** WHAT THE EXERCISE ASKS **
Copy each line of the data below exactly, leaving out pictures.
━━━
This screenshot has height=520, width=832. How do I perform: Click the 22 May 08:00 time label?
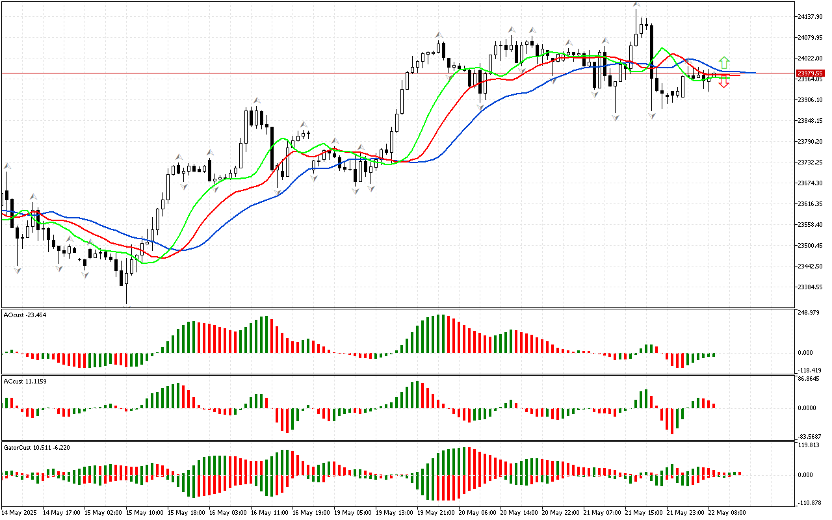click(727, 512)
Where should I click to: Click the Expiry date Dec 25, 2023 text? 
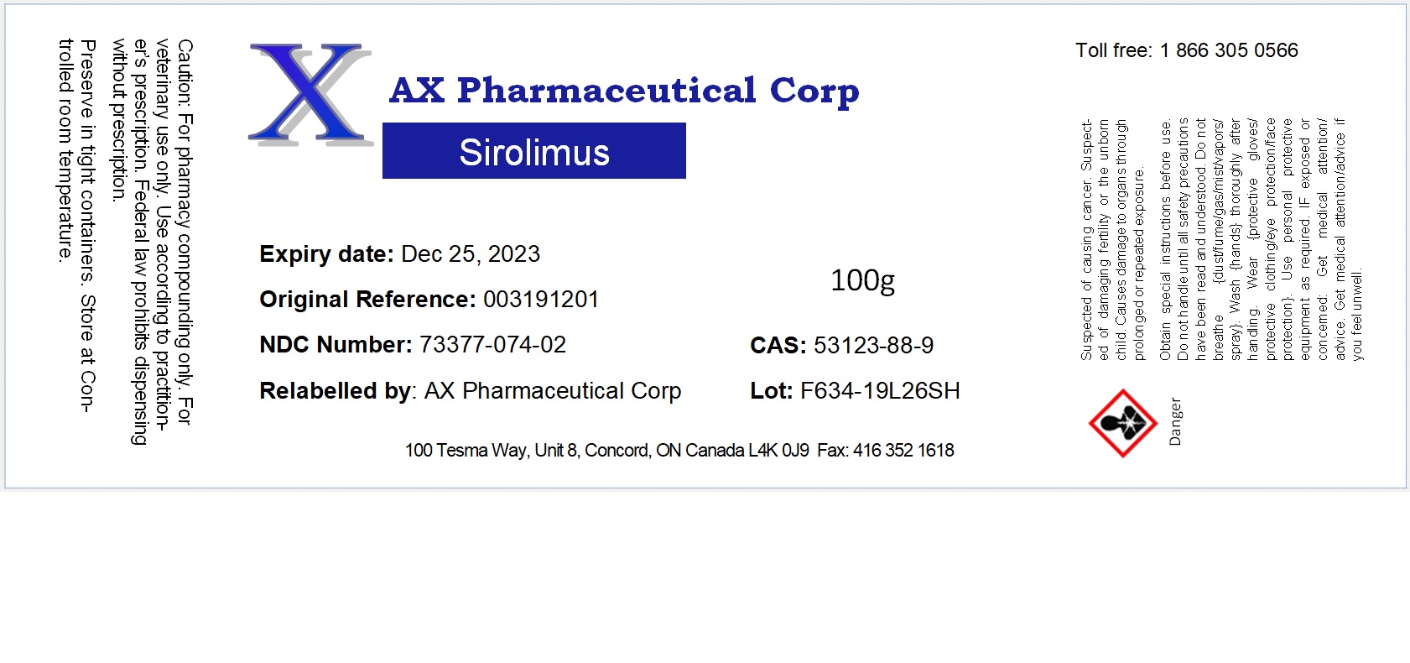click(x=399, y=254)
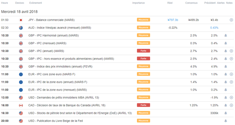Click plus icon on EUR IPC core row
This screenshot has width=235, height=125.
coord(231,74)
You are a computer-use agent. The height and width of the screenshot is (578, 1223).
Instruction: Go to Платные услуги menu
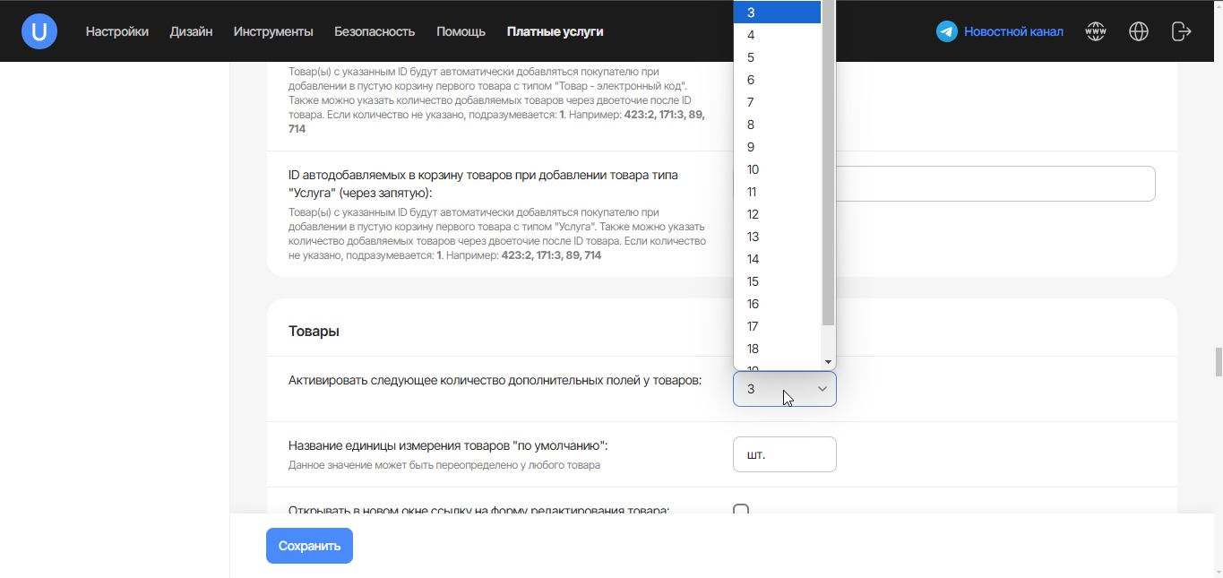pos(555,31)
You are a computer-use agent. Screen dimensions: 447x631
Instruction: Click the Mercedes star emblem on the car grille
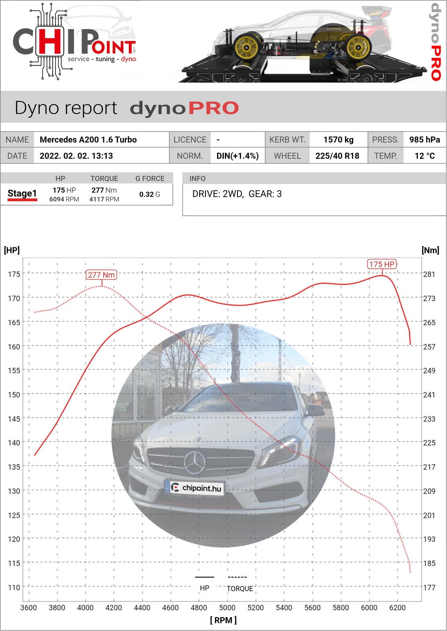point(195,462)
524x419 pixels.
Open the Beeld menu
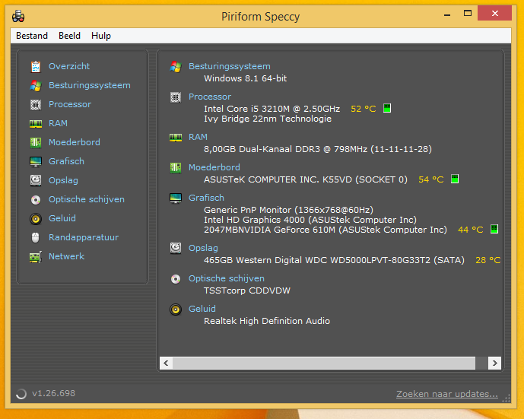[69, 36]
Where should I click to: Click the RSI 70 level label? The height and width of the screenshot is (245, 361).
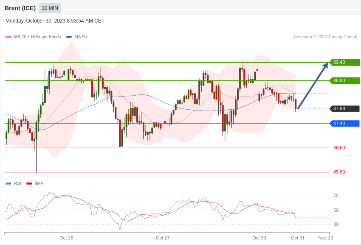point(336,196)
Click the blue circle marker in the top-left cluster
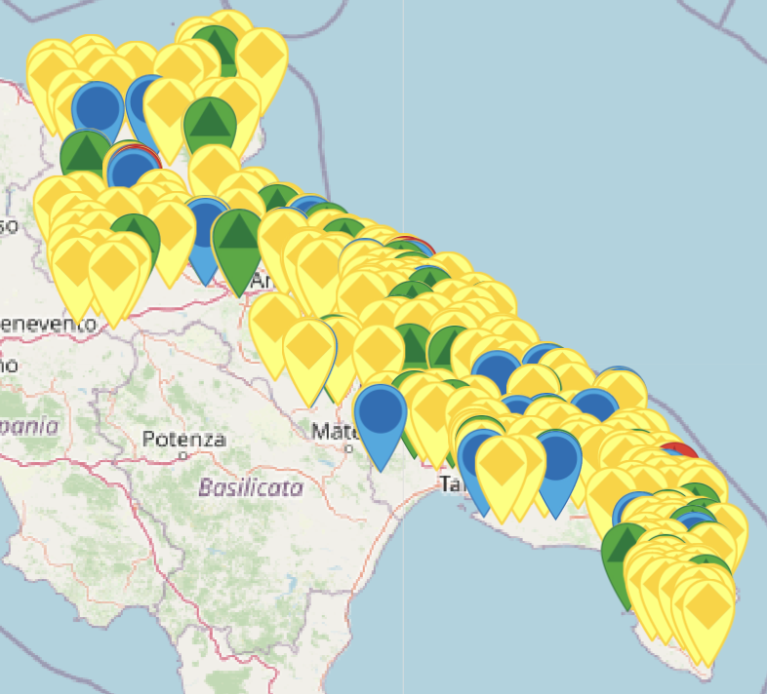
━━━
** WRITTEN ANSWER **
This screenshot has height=520, width=832. How do I perform: Click the 22 May 08:00 time label?
click(727, 512)
Where should I click to: Click the Expiry date Dec 25, 2023 text? 
click(x=399, y=254)
Click plus icon on EUR IPC core row
This screenshot has width=235, height=125.
coord(231,74)
You are a computer-use agent. The height and width of the screenshot is (578, 1223).
Instruction: Go to Платные услуги menu
pos(555,31)
You are a computer-use agent. Screen dimensions: 447x631
Instruction: Click the Mercedes star emblem on the car grille
point(195,462)
524x419 pixels.
Open the Beeld menu
[69, 36]
Where should I click to: Click the RSI 70 level label? The height and width of the screenshot is (245, 361).
point(336,196)
Click the blue circle marker in the top-left cluster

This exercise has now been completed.